While today's quartz units are designed for 32,768 hz, no "perfect" quartz can be fabricated...all deviate from this target frequency. Frequency is affected by temperature, but also for capacitance of the circuit (most are designed for 12.5 pF) as well as other parameters. All quartz units are selected for an average close, but higher than 32.768 kHz and the error "trimmed" out in the circuit...some are temperature compensated, as well.

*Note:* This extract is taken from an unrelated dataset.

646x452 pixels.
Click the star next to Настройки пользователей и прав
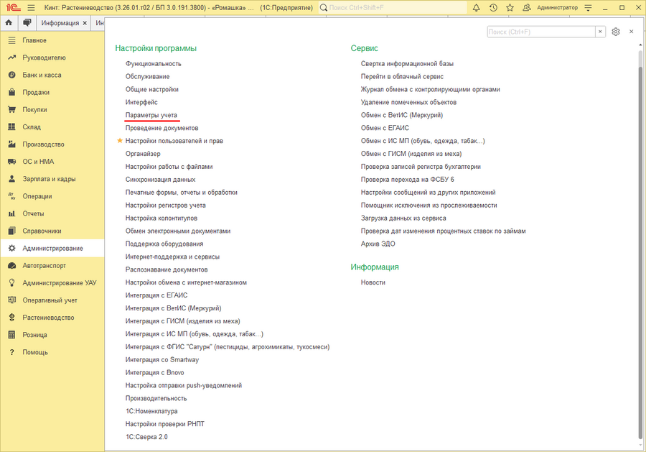[x=120, y=141]
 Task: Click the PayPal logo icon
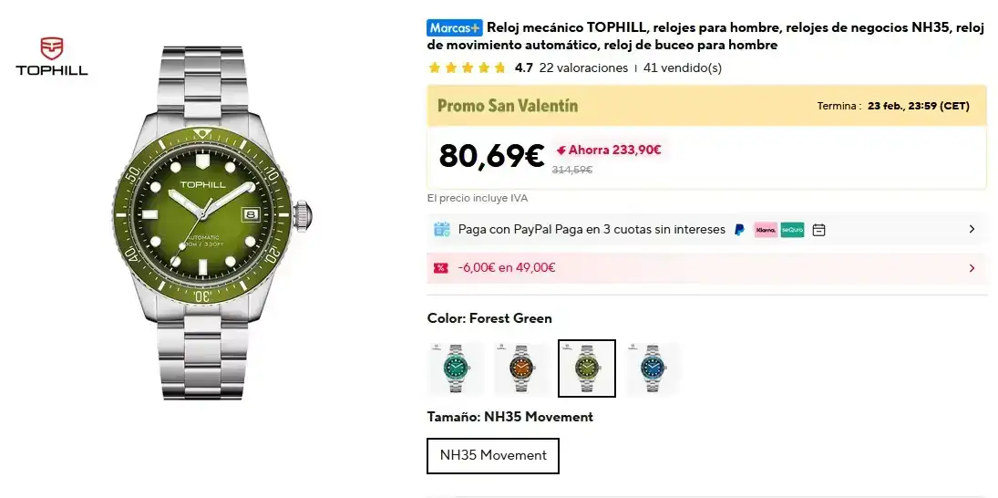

What is the caliber in your watch (ie. Citizen/Miyota movement number)? You said "newer"...if so you might check against atomic reference and verify temperature conditions and if out of spec and in warranty, I'd contact Citizen USA.

Regards, BG
 
#8 ·
I have old Omega movement (1342) with trimmer as described before. The rate that can be adjusted with the screw can only get the movement to run -8s/s at best.
This has puzzled me for some time.
Which is the trimmer? Capacitor or resistor. Obviously we have RC-constant and something has drifted but what is it (normally in these cases)?
 
#9 ·
How are you determining rate loss...with a timing machine or by measurement against a reference datum?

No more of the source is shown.